When they figured out what it was, they consulted us in our psychiatry dungeon (psych & behavioral health is in the basement of the hospital.) It was HAIR. The patient's scalp had a few bald spots, and questioning revealed that she was pulling out her hair and chewing on it. Rapunzel syndrome at its finest. They told us about bezoars (glorified human hairballs) in GI pathology last year, and then followed up by telling us that we'd never ever see one. The surgeon that removed this patient's bezoar hadn't seen one. And the images that were taken after surgery were amazing - the patient's stomach was so full of hair that the bezoar looked like a cast of a stomach made of hair after it was removed. Her intestines had to be scoped 70 feet to remove all of the strands.

I went on a consult with the child psychiatrist, when the patient was a few days post-op, and we couldn't find any other OCD-type behaviors, so I don't know what was going on.
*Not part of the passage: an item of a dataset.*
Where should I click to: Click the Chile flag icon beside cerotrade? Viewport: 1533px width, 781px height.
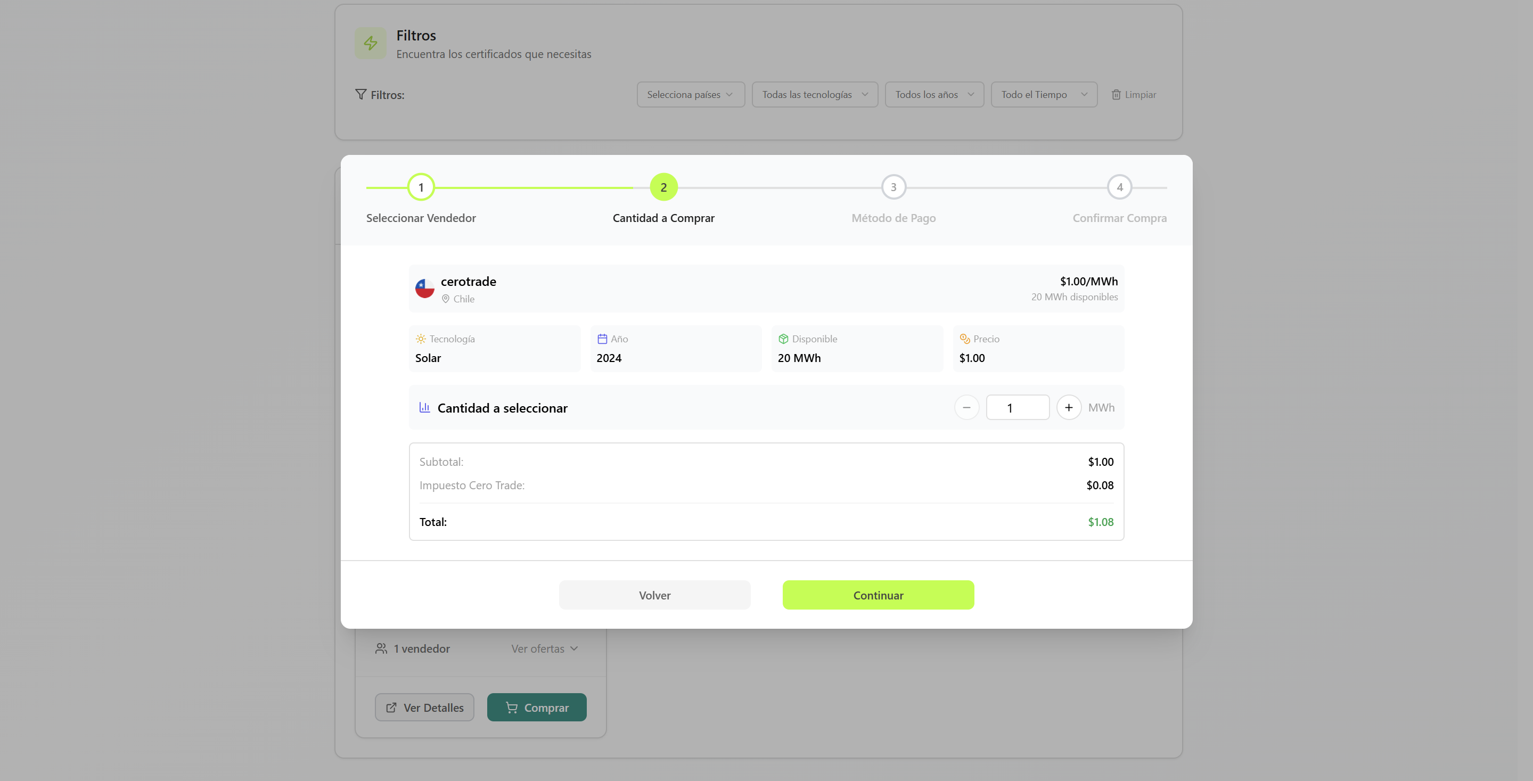[424, 288]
And I expected her to look malnourished, because she had been doing this for at least two years and, judging by the size of the resected hairball, should have definitely had obstruction problems (she didn't until the week she came to the hospital.) She said that she drank 1 gallon of chocolate milk every day, which provided her with enough calories, I guess - but milk also curdles and adds to the mass. Nice, huh?

There's some pictures and other interesting information on trichotillomania (hair pulling) here - I don't want to post the pictures, lest I make someone spew on their monitor!

*Each rotation culminates in an NBME (National Board of Medical Examiners) miniboard exam - which I'll talk about in a separate post, because the hairball? Deserves to stand on its own.